'''

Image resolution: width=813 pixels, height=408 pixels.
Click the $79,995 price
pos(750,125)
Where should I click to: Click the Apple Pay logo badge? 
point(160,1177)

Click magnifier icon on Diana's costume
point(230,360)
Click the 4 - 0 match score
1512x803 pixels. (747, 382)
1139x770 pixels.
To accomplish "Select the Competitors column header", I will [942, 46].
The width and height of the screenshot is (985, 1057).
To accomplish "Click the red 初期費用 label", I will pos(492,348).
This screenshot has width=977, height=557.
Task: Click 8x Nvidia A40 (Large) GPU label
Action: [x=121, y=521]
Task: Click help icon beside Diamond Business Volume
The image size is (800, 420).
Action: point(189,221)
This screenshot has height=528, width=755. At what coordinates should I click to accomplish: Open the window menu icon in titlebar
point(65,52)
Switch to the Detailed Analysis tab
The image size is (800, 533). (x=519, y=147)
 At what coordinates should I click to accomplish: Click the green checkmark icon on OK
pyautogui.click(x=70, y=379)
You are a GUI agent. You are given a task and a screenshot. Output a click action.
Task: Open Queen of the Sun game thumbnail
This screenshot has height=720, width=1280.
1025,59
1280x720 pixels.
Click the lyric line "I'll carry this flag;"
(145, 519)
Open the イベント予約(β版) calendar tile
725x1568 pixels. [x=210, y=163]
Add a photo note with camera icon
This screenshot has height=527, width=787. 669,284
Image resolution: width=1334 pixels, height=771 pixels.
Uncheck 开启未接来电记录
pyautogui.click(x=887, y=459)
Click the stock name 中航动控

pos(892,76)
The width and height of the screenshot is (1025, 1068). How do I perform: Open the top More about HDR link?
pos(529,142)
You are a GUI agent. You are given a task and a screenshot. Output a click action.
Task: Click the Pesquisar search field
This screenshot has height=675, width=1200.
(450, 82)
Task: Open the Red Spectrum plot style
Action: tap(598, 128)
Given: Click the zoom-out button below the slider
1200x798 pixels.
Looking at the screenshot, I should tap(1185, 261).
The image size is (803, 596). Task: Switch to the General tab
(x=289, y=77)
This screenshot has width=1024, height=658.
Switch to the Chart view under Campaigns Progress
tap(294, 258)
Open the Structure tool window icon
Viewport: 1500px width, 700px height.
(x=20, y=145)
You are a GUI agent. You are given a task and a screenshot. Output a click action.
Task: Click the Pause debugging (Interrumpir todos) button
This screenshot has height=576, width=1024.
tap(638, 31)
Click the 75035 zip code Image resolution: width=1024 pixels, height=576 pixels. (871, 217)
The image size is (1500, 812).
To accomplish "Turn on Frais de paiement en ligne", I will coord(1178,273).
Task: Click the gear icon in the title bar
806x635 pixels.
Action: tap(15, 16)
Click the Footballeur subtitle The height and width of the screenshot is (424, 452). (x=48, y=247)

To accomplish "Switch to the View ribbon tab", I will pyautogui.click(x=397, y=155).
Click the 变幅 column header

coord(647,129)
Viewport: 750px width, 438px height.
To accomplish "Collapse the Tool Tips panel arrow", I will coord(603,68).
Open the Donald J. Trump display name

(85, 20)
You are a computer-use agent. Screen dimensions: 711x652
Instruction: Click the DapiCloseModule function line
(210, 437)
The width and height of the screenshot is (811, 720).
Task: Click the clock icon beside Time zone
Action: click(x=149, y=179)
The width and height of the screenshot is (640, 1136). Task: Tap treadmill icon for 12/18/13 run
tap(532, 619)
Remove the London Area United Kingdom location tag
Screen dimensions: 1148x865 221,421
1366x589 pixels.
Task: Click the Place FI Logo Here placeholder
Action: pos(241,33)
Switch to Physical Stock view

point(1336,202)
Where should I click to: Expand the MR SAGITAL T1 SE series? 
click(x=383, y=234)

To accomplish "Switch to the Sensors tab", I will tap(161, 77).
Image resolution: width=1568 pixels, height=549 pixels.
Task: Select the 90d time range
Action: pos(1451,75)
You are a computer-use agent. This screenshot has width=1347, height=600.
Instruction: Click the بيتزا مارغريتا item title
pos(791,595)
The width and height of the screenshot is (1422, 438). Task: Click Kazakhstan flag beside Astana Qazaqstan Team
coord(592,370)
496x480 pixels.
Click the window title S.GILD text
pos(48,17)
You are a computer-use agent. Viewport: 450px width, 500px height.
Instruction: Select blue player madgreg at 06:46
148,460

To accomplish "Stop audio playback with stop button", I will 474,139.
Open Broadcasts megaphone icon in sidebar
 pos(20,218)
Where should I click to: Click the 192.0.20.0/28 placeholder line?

'''

Exercise instructions.
Each line of the entries above that has the word "button" is to be copied.

Written answer.
Given: Click the zoom-out button below the slider
Task: Click the Pause debugging (Interrumpir todos) button
To accomplish "Stop audio playback with stop button", I will 474,139.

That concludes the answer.